Drive
Endlich tat sich zwischen all den Stürmen einmal ein Fenster auf, in dem der ewige Westwind mal weit genug zurück drehen sollte. Das Ganze sollte noch dazu an einem Sonntag passieren. Allerdings bot das Forecast checken in den Tagen vorher mal wieder ein Wechselbad der Gefühle. Mal war der Winddreher ganz weg, mal sollte er erst spät nachmittags und damit zu spät kommen, dann wieder sollte es schon am späten Vormittag auf Nordost bis Ost drehen, das Ganze garniert mit Sonnenschein. Konstant war nur die Wellenvorhersage: deftige knapp 3 Meter mit 9 bis 10 Sekunden Periode.
Das war dann auch die letzte Prognose, die ich Samstag Nachmittag aus dem Netz zog und damit war die Sache klar: Sonntag Morgen würde ich mit Timo gen Norden starten.
Wir kamen dann auch pünktlich los und waren voller Vorfreude – und ein bisschen Nervosität wegen des angesagten amtlichen Swells – als uns kurz vor Esbjerg eine Nachricht unseres Scouts Tim erreichte: „Moin, bin gerade in Knarks (die Verbindung stand nicht sonderlich gut). Wind hat gerade abgenommen, jetzt leichter Nordwind, Schwabbel des Grauens. Den Righthander scheint es nicht mehr zu geben“. Ich antwortete: „Neues Spiel, neue Sandbänke“ und war trotz des skeptischen Berichts von Tim noch optimistisch. Sollte doch der Wind erst einmal weiter drehen, dann würde das schon werden.
Nach 3 Stunden flotter Fahrt kamen wir an der Baustelle an. Zeit für einen ersten Wellencheck. Was wir sahen riss uns jetzt nicht vom Hocker, raubte aber auch die Hoffnung nicht. Swell war da, aber die Ordnung fehlte noch. Lars aus Hannover machte das Versuchskaninchen. Uns überzeugte das nicht und wir machten uns nach kurzem Stopp am Bäcker wieder auf den Weg. Ich dachte noch kurz über die alte Surfer Weisheit nach, dass man am ersten halbwegs gut laufenden Spot auch gleich ins Wasser gehen und nicht weiter suchen soll, denn meistens endet diese suche doch wieder am ersten gecheckten Spot. Aber es lagen ja noch so viele vielversprechende Spots vor uns.
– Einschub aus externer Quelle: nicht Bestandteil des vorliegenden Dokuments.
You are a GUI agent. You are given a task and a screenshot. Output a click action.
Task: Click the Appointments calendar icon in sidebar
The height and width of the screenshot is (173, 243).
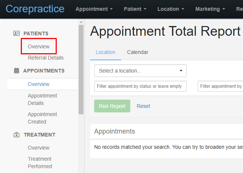(x=16, y=71)
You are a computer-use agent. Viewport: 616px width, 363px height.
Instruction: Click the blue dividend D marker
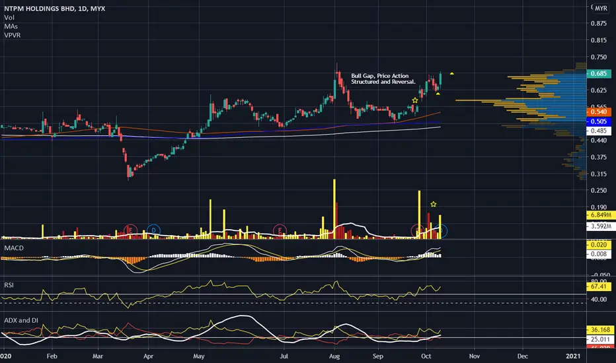point(153,230)
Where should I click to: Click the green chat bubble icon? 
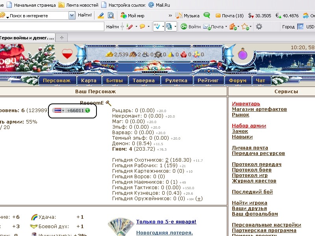coord(207,16)
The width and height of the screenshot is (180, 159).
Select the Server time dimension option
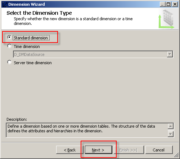[9, 62]
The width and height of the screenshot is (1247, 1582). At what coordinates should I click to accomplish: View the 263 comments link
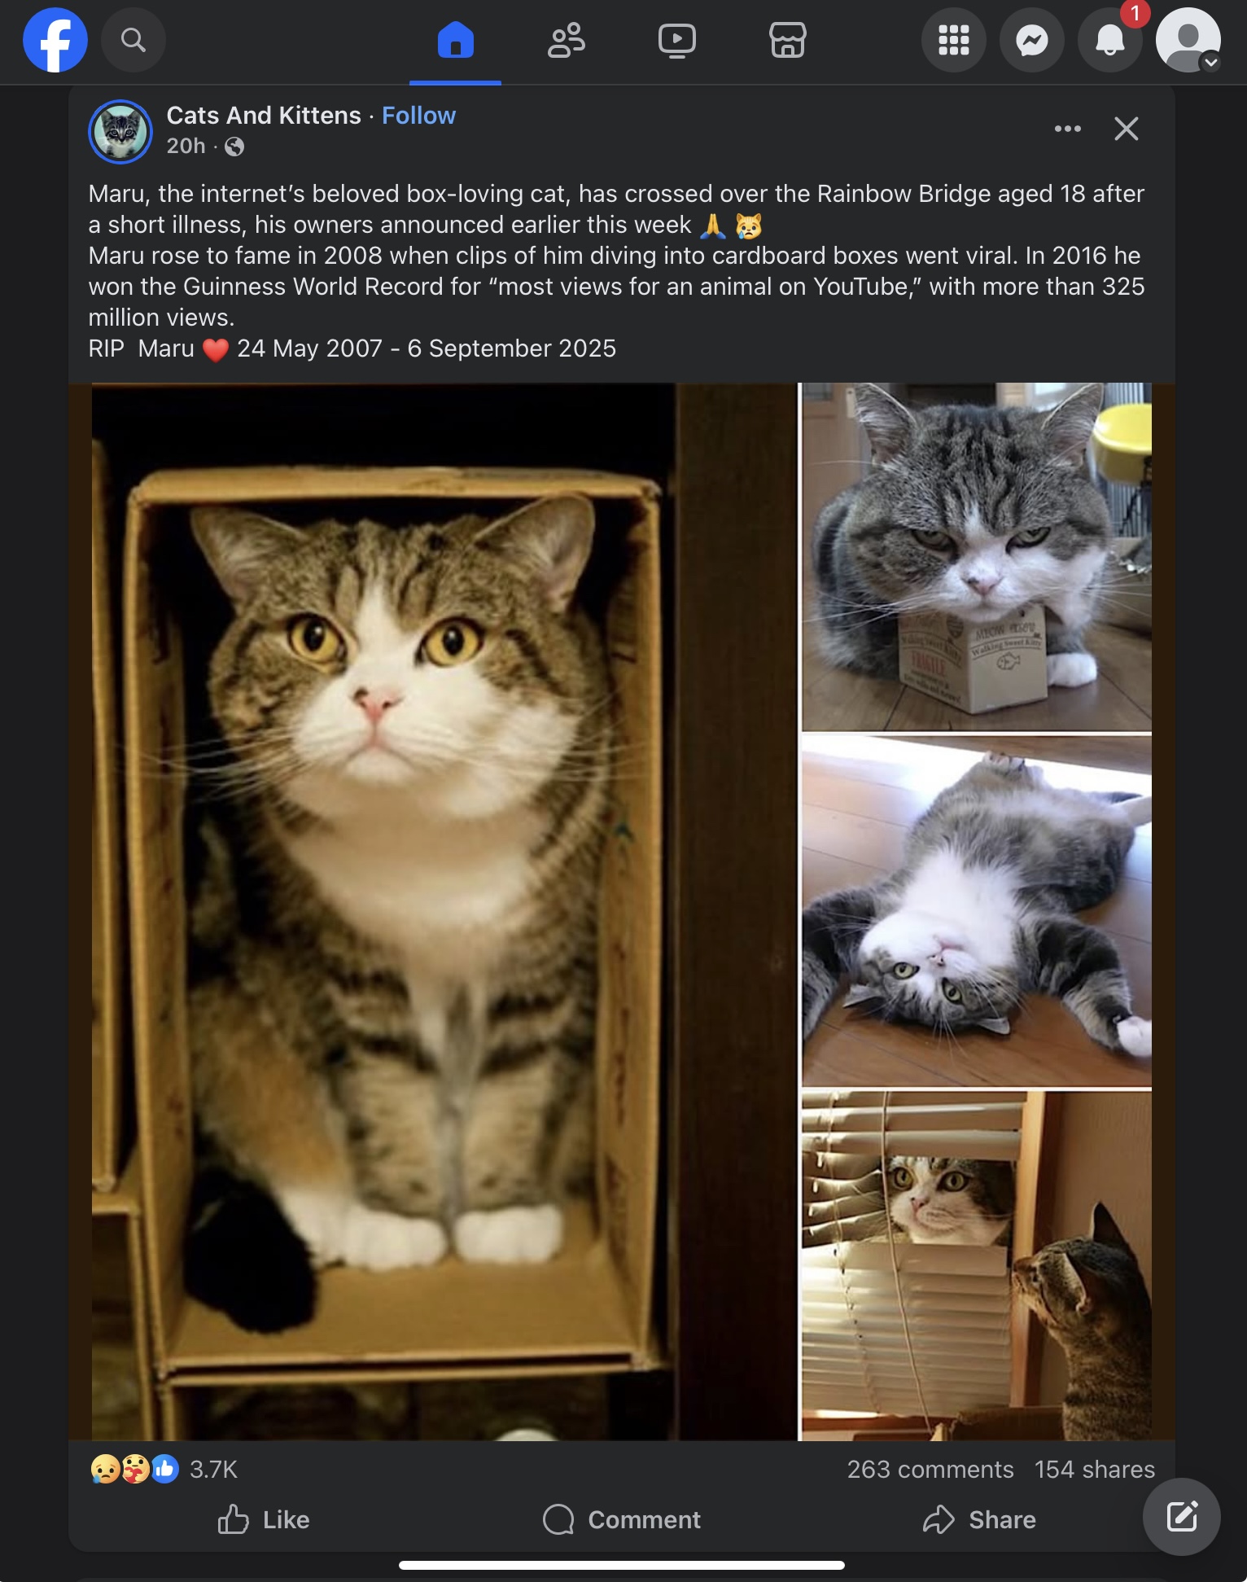pos(930,1469)
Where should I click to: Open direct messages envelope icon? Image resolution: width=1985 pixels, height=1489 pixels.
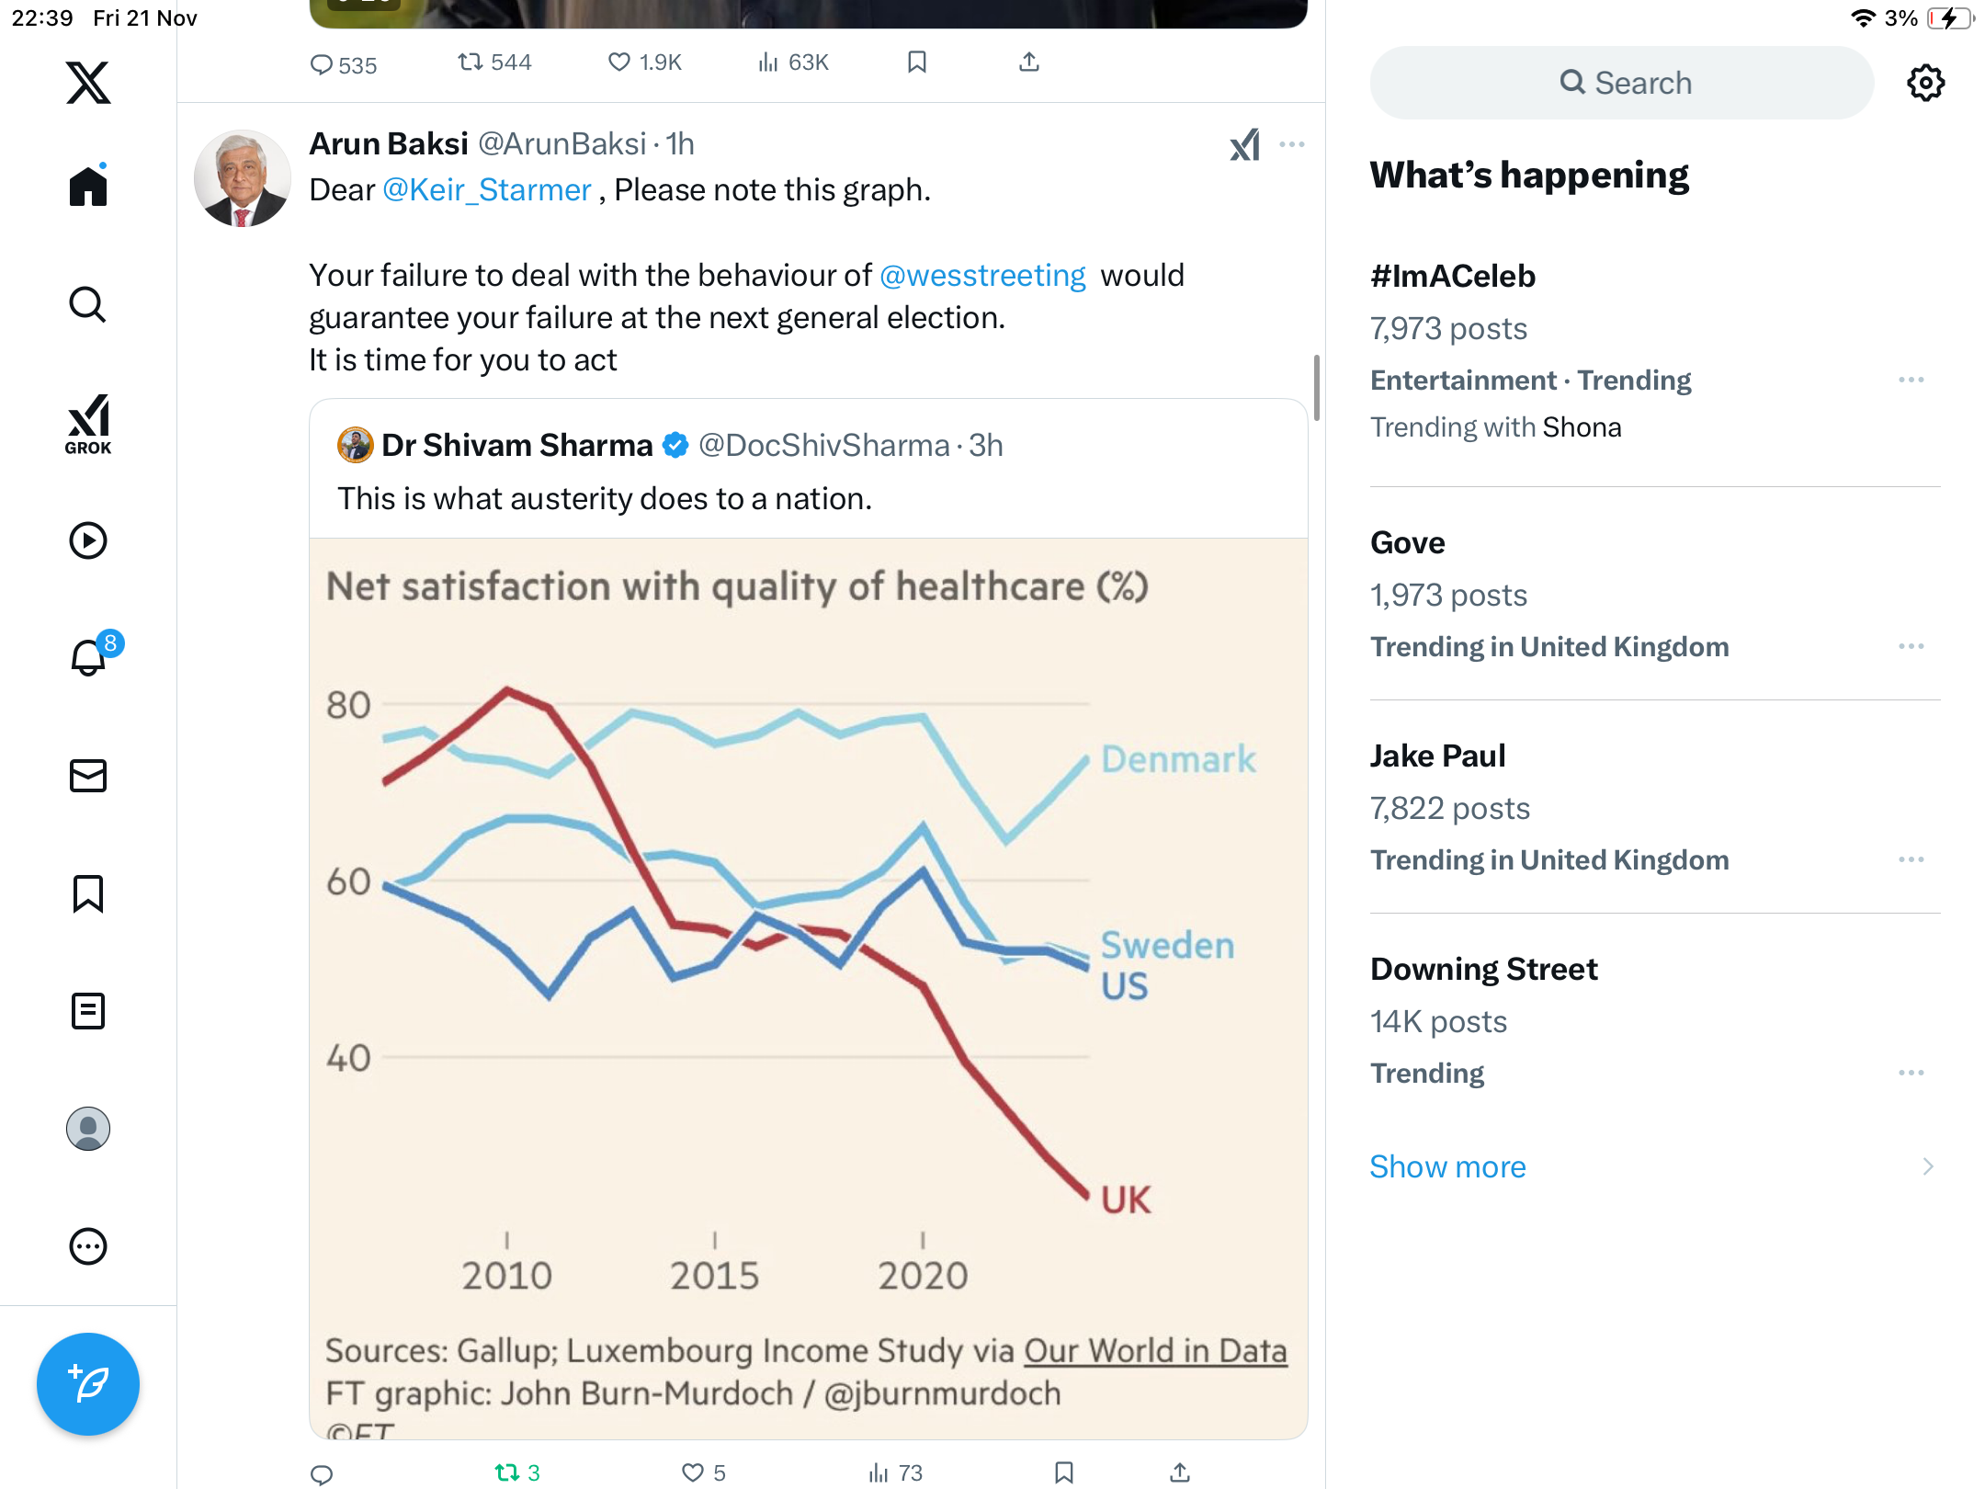click(x=88, y=776)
Nächster Halt war dann an der Mündung dieses nordischen Gottes. Wir fuhren die kurze Steigung zum Dünenweg hoch und mussten erst einmal ordentlich bremsen. Ein guter Teil der Piste fehlte und der Zaun aus Schilf hing in der Luft. Der Blanke Hans hatte in den letzten Wochen ordentlich Land gefressen. Strand gab es hier gar nicht mehr und die beindruckenden Wellen fanden keine Form.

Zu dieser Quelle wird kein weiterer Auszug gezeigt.